恩人の彼に何かがあってはいけないと、真相究明に乗り出す。
「これは……っ!!」
「うっ……ち、ちがうんです! その……っ!」
見たことのない状態だ。リリアスはこれ自体が知らないし、そもそもこの状態がどうなっているのかすら分からない。ただ、ツンと極限まで張っていて、苦しそうなのは分かっている。
「かさぶたは剥がすと逆効果ですが、膿はたまっていたら出さなければなりません……ひろとさん、応急処置を施します!」
「まっ、待ってください、リリアス先生! お願いですから、ま――っ!!」
そして彼女が、ついにひろとの獣を解き放とうとしたその瞬間、
「けっこうよ、リリアス。
彼の相棒であるジークフリートさまが、おっかない顔で降臨なされていた。
「しかし、竜殺しさま! このままでは、ひろとさんが……っ!」
「大丈夫だと言っているでしょう。それは、熱が溜まっているだけなの」
「ね、熱……でしょうか?」
「ええ、とびっきり火照っているだけだから、数分もすれば収まるわ」
「安心しました。

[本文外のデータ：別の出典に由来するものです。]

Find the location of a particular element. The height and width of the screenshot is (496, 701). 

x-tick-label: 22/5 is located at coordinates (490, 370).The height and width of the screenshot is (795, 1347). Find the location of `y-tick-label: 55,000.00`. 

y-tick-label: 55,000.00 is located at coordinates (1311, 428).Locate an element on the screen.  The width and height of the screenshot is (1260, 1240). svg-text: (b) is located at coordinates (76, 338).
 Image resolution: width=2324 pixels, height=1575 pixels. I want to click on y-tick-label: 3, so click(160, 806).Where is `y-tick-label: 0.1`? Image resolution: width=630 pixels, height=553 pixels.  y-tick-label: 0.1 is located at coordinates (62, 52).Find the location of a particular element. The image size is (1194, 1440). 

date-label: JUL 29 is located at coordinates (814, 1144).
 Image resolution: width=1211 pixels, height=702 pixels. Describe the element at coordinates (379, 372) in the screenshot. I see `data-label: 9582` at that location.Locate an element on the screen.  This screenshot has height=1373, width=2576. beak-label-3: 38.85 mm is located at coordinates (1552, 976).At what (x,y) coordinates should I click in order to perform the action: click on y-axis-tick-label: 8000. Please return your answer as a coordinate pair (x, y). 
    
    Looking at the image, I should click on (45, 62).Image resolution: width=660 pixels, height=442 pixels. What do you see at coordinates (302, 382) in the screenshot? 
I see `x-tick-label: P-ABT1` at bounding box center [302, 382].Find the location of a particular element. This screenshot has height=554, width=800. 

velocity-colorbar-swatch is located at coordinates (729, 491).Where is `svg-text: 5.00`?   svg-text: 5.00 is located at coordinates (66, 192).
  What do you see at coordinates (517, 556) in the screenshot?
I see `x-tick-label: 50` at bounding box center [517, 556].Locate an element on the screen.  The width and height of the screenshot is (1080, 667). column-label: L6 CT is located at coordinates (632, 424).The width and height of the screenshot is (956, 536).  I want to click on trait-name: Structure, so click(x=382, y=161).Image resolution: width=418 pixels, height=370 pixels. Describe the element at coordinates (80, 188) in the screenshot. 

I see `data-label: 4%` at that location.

本当に……」
ほっと胸をなでおろすリリアスの半面、ジークフリートは冷や汗を拭った。
まったく、自分の影響で、ひろとが不幸体質になってしまったのは仕方ない。
だけど、こうも【ライバル】が増えてしまうなんて……。
「リリアス先生。それじゃあ、帰りましょうか」
「はい、護衛いたします」
今宵もギリギリな訓練を乗り越えて、彼らはまたひとつ強くなった。